Pmodel <- glm(M2 ~ M + X, data = data, family = binomial("logit"))
summary(Pmodel)


## construct a-posteriori probabilities from Pmodel

P <- predict(Pmodel, newdata = data, type = "response")
P <- cbind(1 - P, P)
dimnames(P)[[2]] <- c("M0", "M1") ## speaking names


## estimate misclassGLM

Yneu <- matrix(rep.int(0, nrow(data) * 3), ncol = 3)
for (i in 1:nrow(data)) Yneu[i, data$Y[i]] <- 1
est <- misclassMlogit(Y = Yneu,
                      X = as.matrix(data[, 2, drop = FALSE]),
                      setM = matrix(c(0, 1), nrow = 2),
                      P = P)
summary(est)


## and bootstrapping the results from dataset
## Not run: 
summary(boot.misclassMlogit(est,
                         Y = Yneu,
                         X = data.matrix(data[, 2, drop = FALSE]),
                         Pmodel = Pmodel,
                         PX = data,
                         repetitions = 100))

## End(Not run)

Predict Method for misclassGLM Fits

Description

Obtains predictions

Usage

## S3 method for class 'misclassGLM'
       ## S3 method for class 'misclassGLM'
predict(object, X, P = NULL, type = c("link", "response"),
                                     na.action = na.pass, ...)

Arguments

object

a fitted object of class inheriting from 'misclassGLM'.

X

matrix of fixed covariates

P

a-posteriori probabilities for the true values of the misclassified variable. If provided, the conditional expectation on X,P is computed, otherwise a set of marginal predictions is provided, one for each alternative.

type

the type of prediction required. The default is on the scale of the linear predictors; the alternative "response" is on the scale of the response variable. Thus for a default binomial model the default predictions are of log-odds (probabilities on logit scale) and type = "response" gives the predicted probabilities.

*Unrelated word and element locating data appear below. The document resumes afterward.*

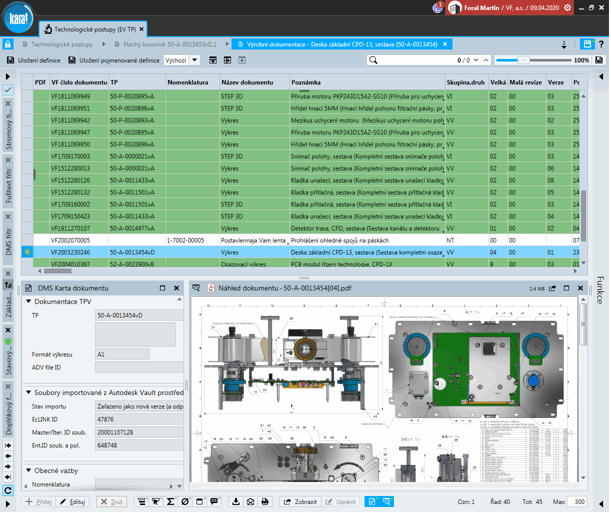Toggle the checkmark button on left sidebar
This screenshot has width=611, height=513.
8,90
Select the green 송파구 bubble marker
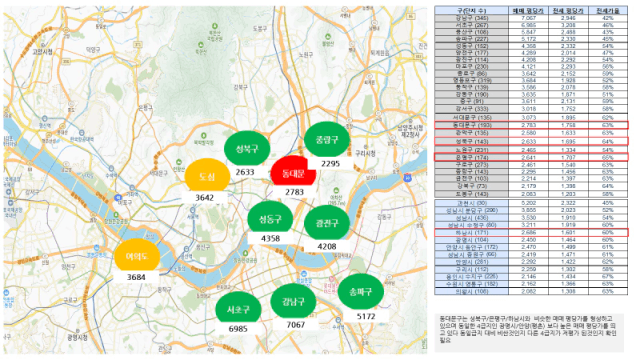640x360 pixels. point(361,291)
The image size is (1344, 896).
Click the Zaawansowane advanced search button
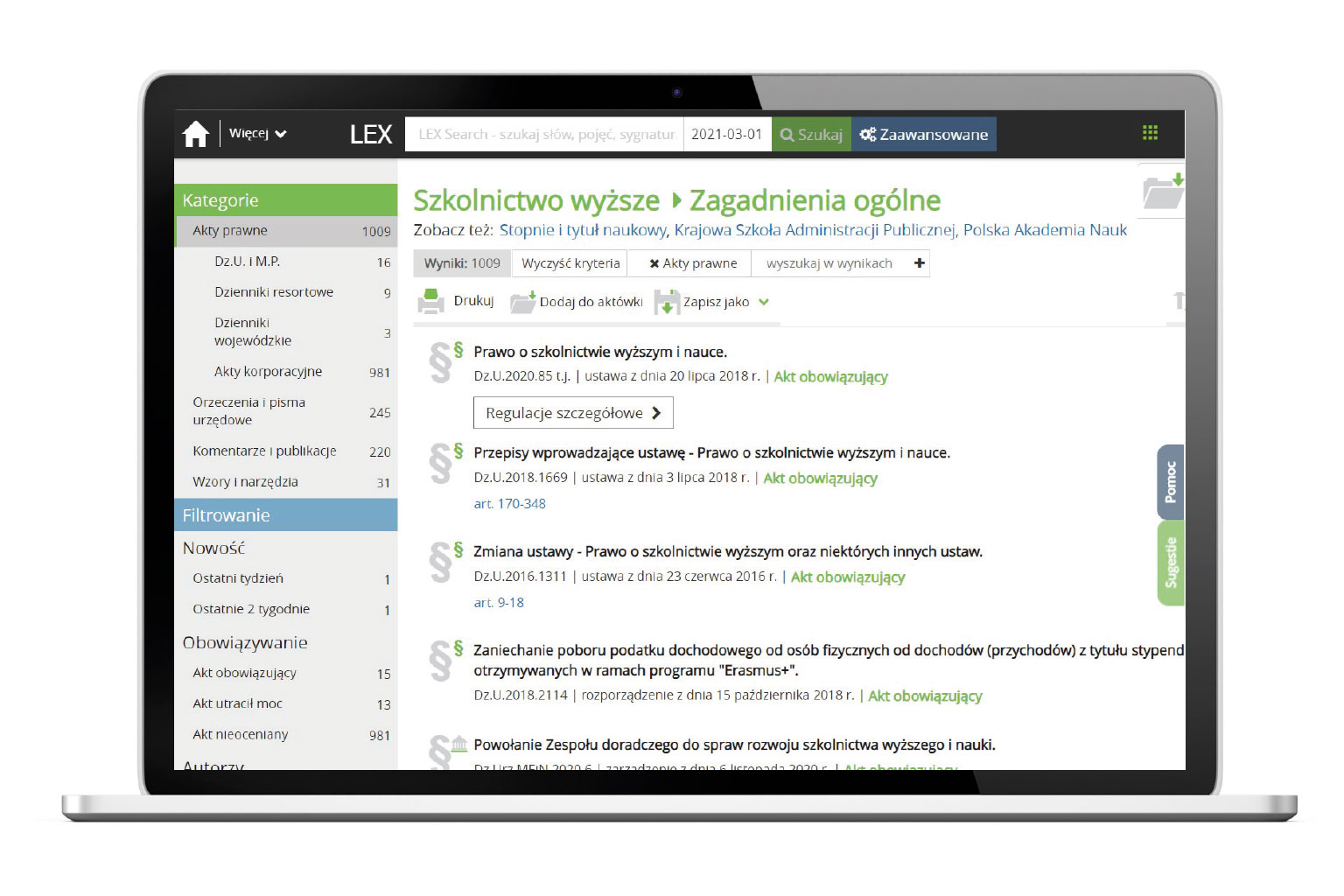click(x=923, y=135)
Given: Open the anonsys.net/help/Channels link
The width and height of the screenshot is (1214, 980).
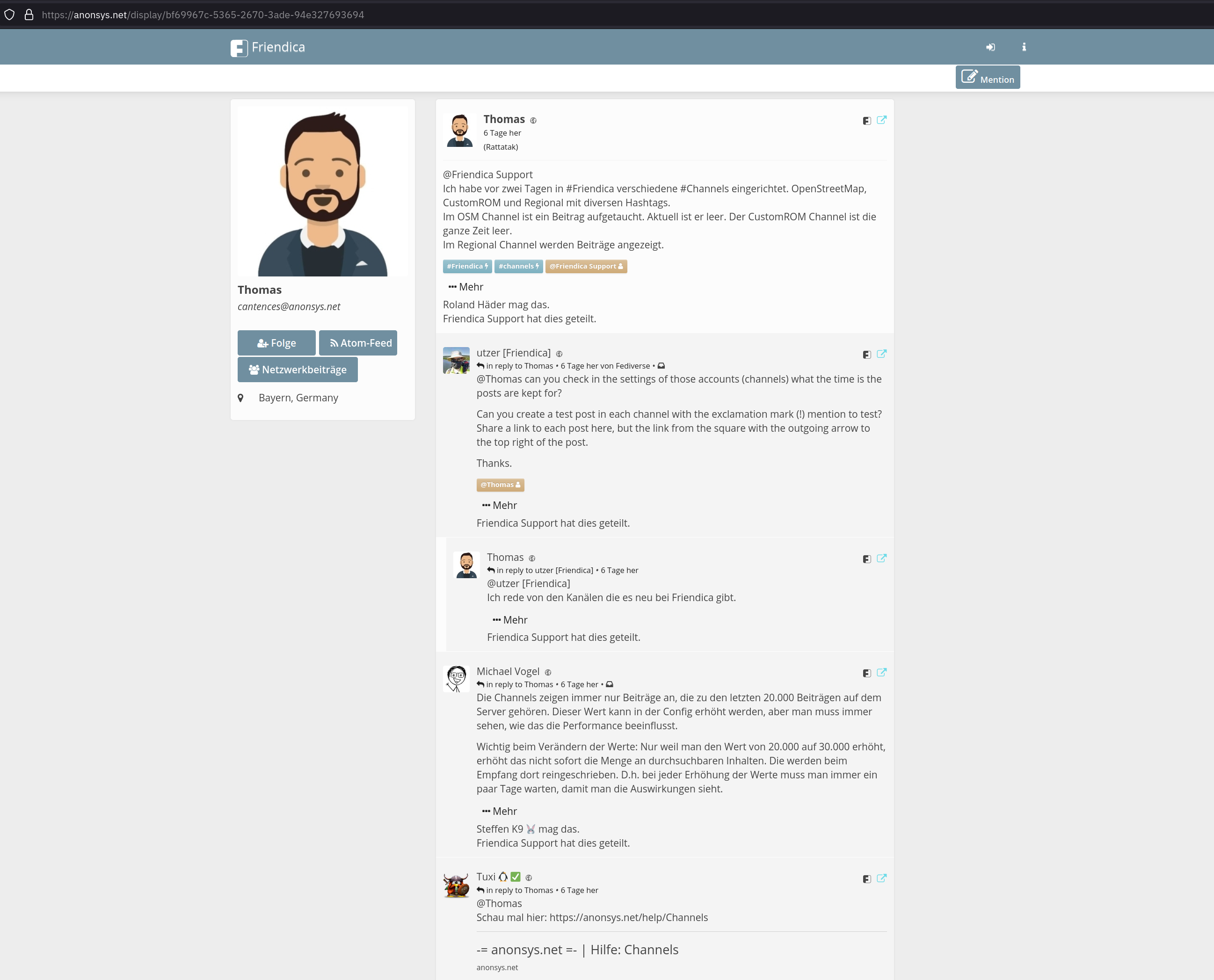Looking at the screenshot, I should click(x=628, y=917).
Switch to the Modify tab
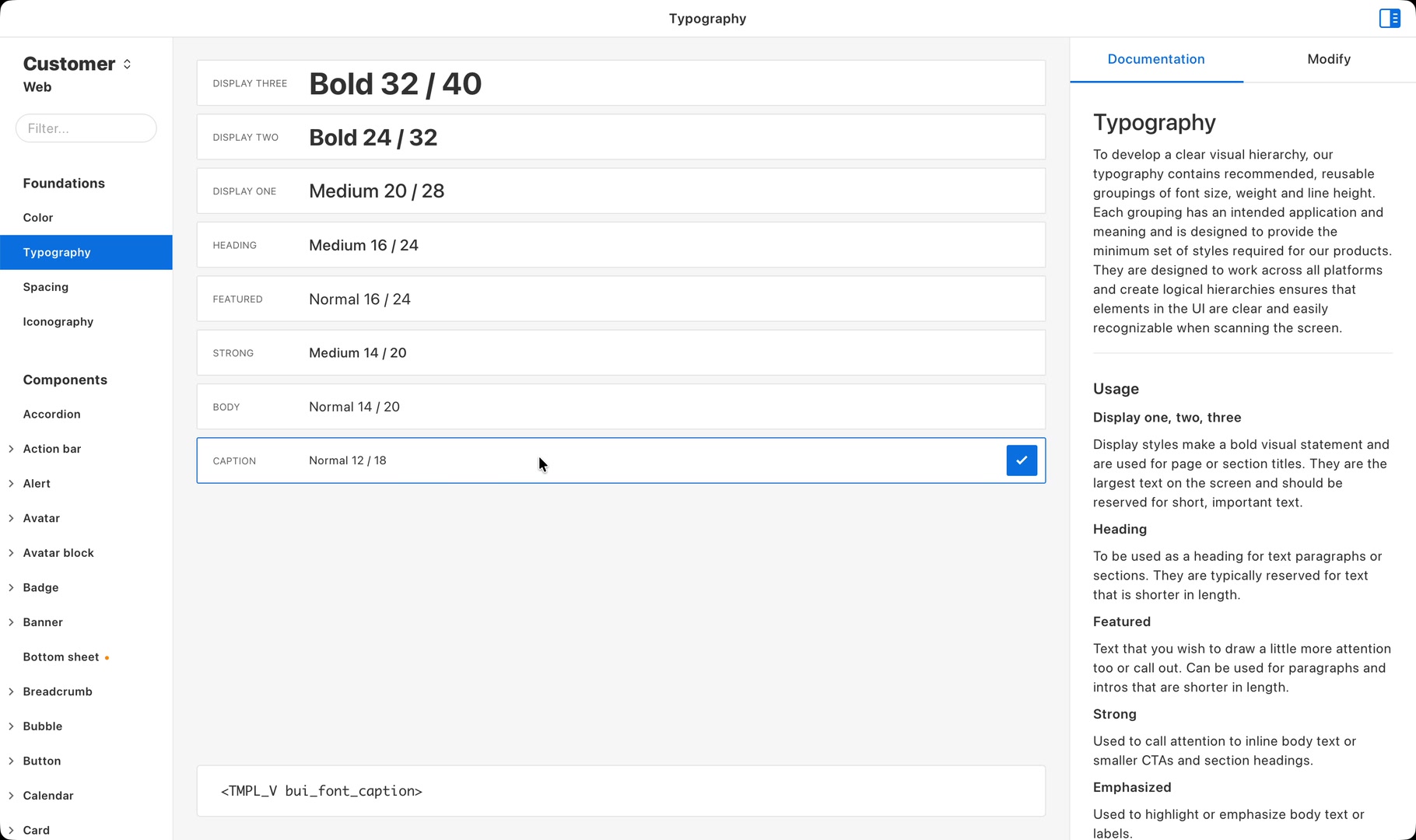The width and height of the screenshot is (1416, 840). click(1329, 59)
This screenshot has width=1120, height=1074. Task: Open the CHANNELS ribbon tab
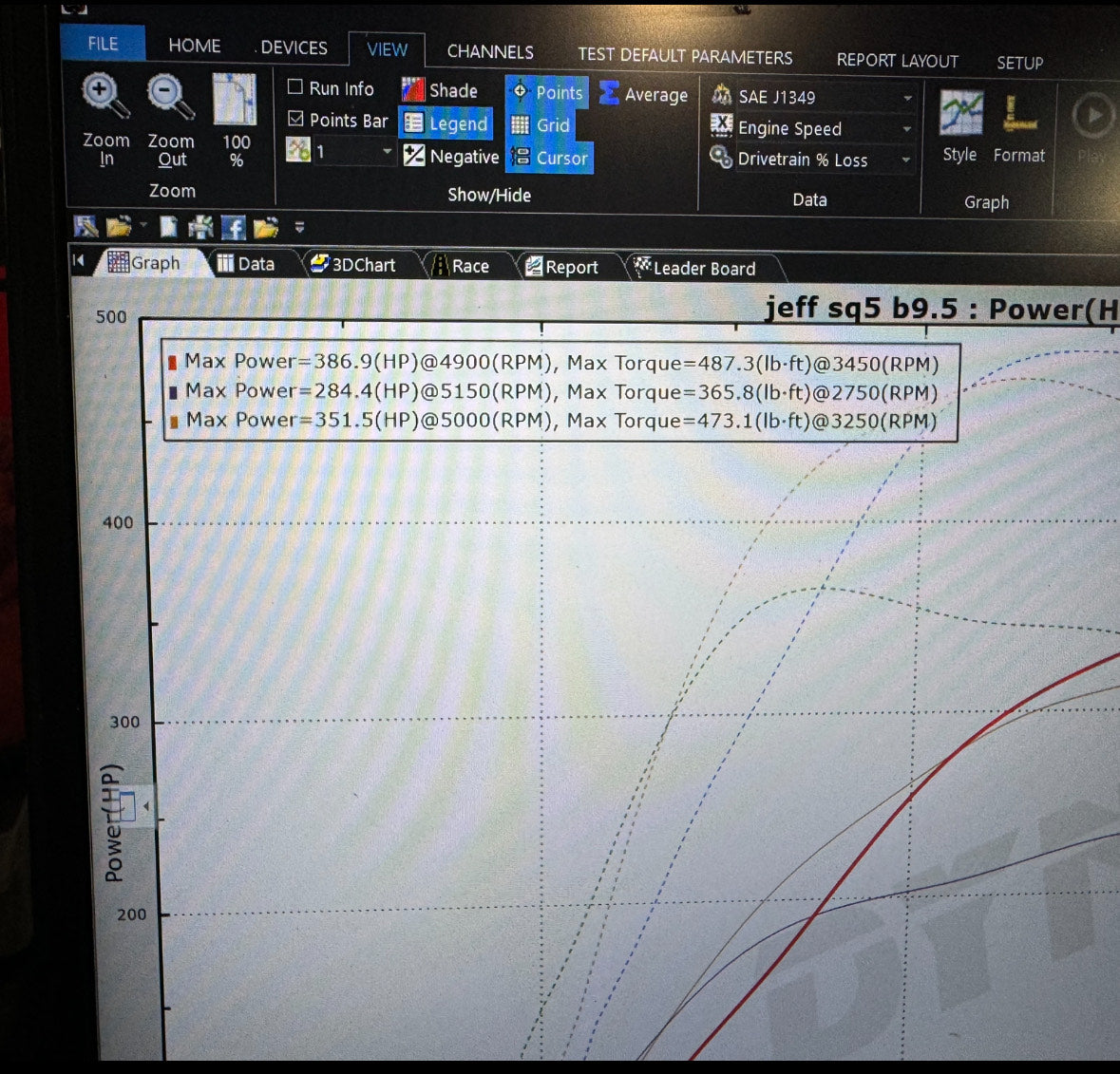pyautogui.click(x=490, y=52)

The value of this argument can be abbreviated.

na.action

function determining what should be done with missing values in newdata. The default is to predict NA.

...

additional arguments (not used at the moment)

See Also

misclassGLM


Predict Method for misclassMlogit Fits

Description

Obtains predictions

Usage

## S3 method for class 'misclassMlogit'
       ## S3 method for class 'misclassMlogit'
predict(object, X, P = NULL, type = c("link", "response"),
       na.action = na.pass, ...)

Arguments

object

a fitted object of class inheriting from 'misclassMlogit'.

X

matrix of fixed covariates.

P

a-posteriori probabilities for the true values of the misclassified variable. If provided, the conditional expectation on X,P is computed, otherwise a set of marginal predictions is provided, one for each alternative.

type

the type of prediction required. The default is on the scale of the linear predictors; the alternative "response" is on the scale of the response variable. Thus for a default binomial model the default predictions are of log-odds (probabilities on logit scale) and type = "response" gives the predicted probabilities.

The value of this argument can be abbreviated.

na.action

function determining what should be done with missing values in newdata. The default is to predict NA.

...

additional arguments (not used at the moment)

See Also

misclassMlogit


Simulate a Data Set to Use With misclassGLM

Description

simulates a data set with - one continuous variable X drawn from a Gaussian distribution, - a binary or trinary variable M with misclassification (M2) - a dependent variable either with added Gaussian noise or drawn from a logit distribution

Usage

simulate_GLM_dataset(
  n = 50000,
  const = 0,
  alpha = 1,
  beta = -2,
  beta2 = NULL,
  logit = FALSE
)

Arguments

n

number observations

const

constant

alpha

parameter for X

beta

parameter for M(1)

beta2

parameter for M2, if NULL, M is a binary covariate, otherwise a three-valued categorical

logit

logical, if true logit regression, otherwise Gaussian regression

Details

This can be used to demonstrate the abilities of misclassGLM. For an example see misclassGLM.

See Also

misclassGLM


Simulate a Data Set to Use With misclassMlogit

Description

simulates a data set with - one continuous variable X drawn from a Gaussian distribution, - a binary or trinary variable M with misclassification (M2) - a dependent variable drawn from a multionomial distribution dependent on X and M.

Usage

simulate_mlogit_dataset(
  n = 1000,
  const = c(0, 0),
  alpha = c(1, 2),
  beta = -2 * c(1, 2),
  beta2 = NULL
)

Arguments

n

number observations

const

constants

alpha

parameters for X

beta

parameters for M(1)

beta2

parameters for M2, if NULL, M is a binary covariate, otherwise a three-valued categorical.

Details

This can be used to demonstrate the abilities of misclassMlogit. For an example see misclassMlogit.

See Also

misclassMlogit